== DIRECTIVE A ==
What is the running time listed in the Jungle Shuffle film article?
== DIRECTIVE B ==
Pick up the Jungle Shuffle film article right after its last sentence and keep writing it.

— start SUPPLIED PASSAGE —

- Film poster
- Directed by: Taedong Park; Mauricio De la Orta;
- Screenplay by: Mauricio De la Orta; Johnny Hartmann; Brad Schreiber;
- Story by: Mauricio De la Orta; Jean Dubois Renaud; Duane Orville Trejo;
- Produced by: Yongjin Kwon
- Starring: Drake Bell; Rob Schneider; Alicia Silverstone;
- Edited by: Alex Agoston; Youngwan Ko;
- Music by: Mario Santos
- Production companies: Animation Picture Company; Avikoo Studios; Emotion Collective Design; Westbridge University - WEFIS; WonderWorld Studios; CG Makers; Woori Investment Co.;
- Distributed by: CJ Entertainment
- Release date: 2 October 2014 (South Korea);
- Running time: 82 minutes
- Countries: South Korea; Mexico; Colombia; United States;
- Language: English
- Budget: $10 million

= Jungle Shuffle =

Jungle Shuffle is a 2014 animated adventure film directed by Taedong Park and Mauricio De la Orta. It stars the voices of Drake Bell, Rob Schneider, Alicia Silverstone, and Tom Arnold.

— end SUPPLIED PASSAGE —
— start SUPPLIED MATERIAL —

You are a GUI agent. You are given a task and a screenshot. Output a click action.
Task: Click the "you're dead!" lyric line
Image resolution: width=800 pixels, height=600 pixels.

— end SUPPLIED MATERIAL —

== WRITTEN REPLY A ==
82 minutes

== WRITTEN REPLY B ==
==Plot==

The film is the story of a group of coatis (aka coatimundis) living in the Mexican rainforest. A young coati named Manu (Brianne Brozey) is the best friend of Sacha (Jessica DiCicco) and he is deeply in love with her. However, Manu has a reputation of being a troublemaker and Sacha is the daughter of the Coati Tribe's King (Tom Arnold) who dislikes Manu. Following an incident where a statue being made for the Coati King ends up accidentally destroyed, the Coati King exiles Manu from his kingdom never to return much to the objection of Sacha.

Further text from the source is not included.